» **WHAT IS ASKED**:
Please rewrite the records below, replacing "Where should I click to:" with "Where do I click to:" wherever it occurs and leaving everything else unchanged.

※ ※ ※

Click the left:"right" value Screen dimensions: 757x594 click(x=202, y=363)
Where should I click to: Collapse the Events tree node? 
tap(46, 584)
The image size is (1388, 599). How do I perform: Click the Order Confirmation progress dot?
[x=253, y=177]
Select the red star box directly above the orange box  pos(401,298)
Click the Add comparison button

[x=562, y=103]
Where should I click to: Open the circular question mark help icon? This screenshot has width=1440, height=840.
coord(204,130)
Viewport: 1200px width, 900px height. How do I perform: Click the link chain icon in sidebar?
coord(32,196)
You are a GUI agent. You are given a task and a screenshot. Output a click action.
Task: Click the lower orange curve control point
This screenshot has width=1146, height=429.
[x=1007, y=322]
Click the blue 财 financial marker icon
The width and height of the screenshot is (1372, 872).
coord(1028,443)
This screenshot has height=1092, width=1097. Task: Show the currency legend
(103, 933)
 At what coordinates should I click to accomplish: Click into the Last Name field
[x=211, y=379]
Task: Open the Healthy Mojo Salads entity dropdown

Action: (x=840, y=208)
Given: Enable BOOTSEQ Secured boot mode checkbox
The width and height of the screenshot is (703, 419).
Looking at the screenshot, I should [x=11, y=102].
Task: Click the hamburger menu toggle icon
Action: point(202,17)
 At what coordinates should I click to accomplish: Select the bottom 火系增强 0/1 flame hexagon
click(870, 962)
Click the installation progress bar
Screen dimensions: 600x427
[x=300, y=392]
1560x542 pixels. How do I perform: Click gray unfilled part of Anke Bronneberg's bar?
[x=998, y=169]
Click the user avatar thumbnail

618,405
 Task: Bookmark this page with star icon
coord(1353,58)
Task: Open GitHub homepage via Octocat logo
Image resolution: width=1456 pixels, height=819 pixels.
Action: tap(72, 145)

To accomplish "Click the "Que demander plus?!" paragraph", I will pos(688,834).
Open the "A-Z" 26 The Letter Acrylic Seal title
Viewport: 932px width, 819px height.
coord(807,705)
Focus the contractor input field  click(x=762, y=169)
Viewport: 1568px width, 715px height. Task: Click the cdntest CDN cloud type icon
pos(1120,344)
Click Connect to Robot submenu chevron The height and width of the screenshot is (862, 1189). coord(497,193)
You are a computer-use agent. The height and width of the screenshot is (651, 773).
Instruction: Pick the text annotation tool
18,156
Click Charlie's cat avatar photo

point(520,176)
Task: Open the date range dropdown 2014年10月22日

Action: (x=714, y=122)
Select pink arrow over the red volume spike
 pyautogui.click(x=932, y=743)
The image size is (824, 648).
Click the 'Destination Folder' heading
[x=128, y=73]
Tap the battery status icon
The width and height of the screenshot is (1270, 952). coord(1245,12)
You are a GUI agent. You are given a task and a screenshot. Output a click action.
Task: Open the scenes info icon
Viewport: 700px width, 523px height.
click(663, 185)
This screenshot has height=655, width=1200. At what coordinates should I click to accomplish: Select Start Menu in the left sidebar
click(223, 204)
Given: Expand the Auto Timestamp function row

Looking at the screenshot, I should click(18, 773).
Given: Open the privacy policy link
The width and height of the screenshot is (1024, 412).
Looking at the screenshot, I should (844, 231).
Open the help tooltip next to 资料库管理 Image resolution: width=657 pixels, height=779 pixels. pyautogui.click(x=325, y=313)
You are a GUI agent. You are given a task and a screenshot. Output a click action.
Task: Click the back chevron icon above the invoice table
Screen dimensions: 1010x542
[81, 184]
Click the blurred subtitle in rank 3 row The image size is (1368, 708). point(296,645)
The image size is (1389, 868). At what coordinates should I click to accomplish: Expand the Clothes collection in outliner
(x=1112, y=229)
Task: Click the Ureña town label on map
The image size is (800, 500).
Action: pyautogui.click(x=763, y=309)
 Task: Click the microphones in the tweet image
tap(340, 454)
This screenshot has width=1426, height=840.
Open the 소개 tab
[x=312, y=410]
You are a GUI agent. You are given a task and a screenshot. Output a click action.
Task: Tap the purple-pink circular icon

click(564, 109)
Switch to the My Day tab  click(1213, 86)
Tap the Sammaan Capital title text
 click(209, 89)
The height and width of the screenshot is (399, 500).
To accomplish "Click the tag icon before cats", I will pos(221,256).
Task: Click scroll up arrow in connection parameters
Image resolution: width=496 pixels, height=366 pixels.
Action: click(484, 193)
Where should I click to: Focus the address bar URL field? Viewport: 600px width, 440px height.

※ ※ ※

» **SOLVED EXERCISE**:
Click the left:"right" value Screen dimensions: 757x594 click(x=202, y=363)
Where do I click to: Collapse the Events tree node? 
tap(46, 584)
The image size is (1388, 599). How do I perform: Click the Order Confirmation progress dot?
[x=253, y=177]
Select the red star box directly above the orange box  pos(401,298)
Click the Add comparison button

[x=562, y=103]
Where do I click to: Open the circular question mark help icon? This screenshot has width=1440, height=840.
coord(204,130)
Viewport: 1200px width, 900px height. How do I perform: Click the link chain icon in sidebar?
coord(32,196)
You are a GUI agent. You are given a task and a screenshot. Output a click action.
Task: Click the lower orange curve control point
This screenshot has width=1146, height=429.
[x=1007, y=322]
Click the blue 财 financial marker icon
The width and height of the screenshot is (1372, 872).
coord(1028,443)
This screenshot has height=1092, width=1097. Task: Show the currency legend
(103, 933)
 At what coordinates should I click to accomplish: Click into the Last Name field
[x=211, y=379]
Task: Open the Healthy Mojo Salads entity dropdown

Action: (x=840, y=208)
Given: Enable BOOTSEQ Secured boot mode checkbox
The width and height of the screenshot is (703, 419).
Looking at the screenshot, I should [x=11, y=102].
Task: Click the hamburger menu toggle icon
Action: point(202,17)
 At what coordinates should I click to accomplish: Select the bottom 火系增强 0/1 flame hexagon
click(870, 962)
Click the installation progress bar
Screen dimensions: 600x427
[x=300, y=392]
1560x542 pixels. How do I perform: Click gray unfilled part of Anke Bronneberg's bar?
[x=998, y=169]
Click the user avatar thumbnail

618,405
 Task: Bookmark this page with star icon
coord(1353,58)
Task: Open GitHub homepage via Octocat logo
Image resolution: width=1456 pixels, height=819 pixels.
Action: tap(72, 145)

To accomplish "Click the "Que demander plus?!" paragraph", I will pos(688,834).
Open the "A-Z" 26 The Letter Acrylic Seal title
Viewport: 932px width, 819px height.
coord(807,705)
Focus the contractor input field  click(x=762, y=169)
Viewport: 1568px width, 715px height. Task: Click the cdntest CDN cloud type icon
pos(1120,344)
Click Connect to Robot submenu chevron The height and width of the screenshot is (862, 1189). coord(497,193)
You are a computer-use agent. The height and width of the screenshot is (651, 773).
Instruction: Pick the text annotation tool
18,156
Click Charlie's cat avatar photo

point(520,176)
Task: Open the date range dropdown 2014年10月22日

Action: (x=714, y=122)
Select pink arrow over the red volume spike
 pyautogui.click(x=932, y=743)
The image size is (824, 648).
Click the 'Destination Folder' heading
[x=128, y=73]
Tap the battery status icon
The width and height of the screenshot is (1270, 952). coord(1245,12)
You are a GUI agent. You are given a task and a screenshot. Output a click action.
Task: Open the scenes info icon
Viewport: 700px width, 523px height.
click(663, 185)
This screenshot has height=655, width=1200. At what coordinates should I click to accomplish: Select Start Menu in the left sidebar
click(223, 204)
Given: Expand the Auto Timestamp function row

Looking at the screenshot, I should click(18, 773).
Given: Open the privacy policy link
The width and height of the screenshot is (1024, 412).
Looking at the screenshot, I should (844, 231).
Open the help tooltip next to 资料库管理 Image resolution: width=657 pixels, height=779 pixels. pyautogui.click(x=325, y=313)
You are a GUI agent. You are given a task and a screenshot. Output a click action.
Task: Click the back chevron icon above the invoice table
Screen dimensions: 1010x542
[81, 184]
Click the blurred subtitle in rank 3 row The image size is (1368, 708). point(296,645)
The image size is (1389, 868). At what coordinates should I click to accomplish: Expand the Clothes collection in outliner
(x=1112, y=229)
Task: Click the Ureña town label on map
The image size is (800, 500).
Action: pyautogui.click(x=763, y=309)
 Task: Click the microphones in the tweet image
tap(340, 454)
This screenshot has width=1426, height=840.
Open the 소개 tab
[x=312, y=410]
You are a GUI agent. You are given a task and a screenshot. Output a click action.
Task: Tap the purple-pink circular icon

click(564, 109)
Switch to the My Day tab  click(1213, 86)
Tap the Sammaan Capital title text
 click(209, 89)
The height and width of the screenshot is (399, 500).
To accomplish "Click the tag icon before cats", I will pos(221,256).
Task: Click scroll up arrow in connection parameters
Image resolution: width=496 pixels, height=366 pixels.
Action: click(484, 193)
Where do I click to: Focus the address bar URL field? Viewport: 600px width, 440px height.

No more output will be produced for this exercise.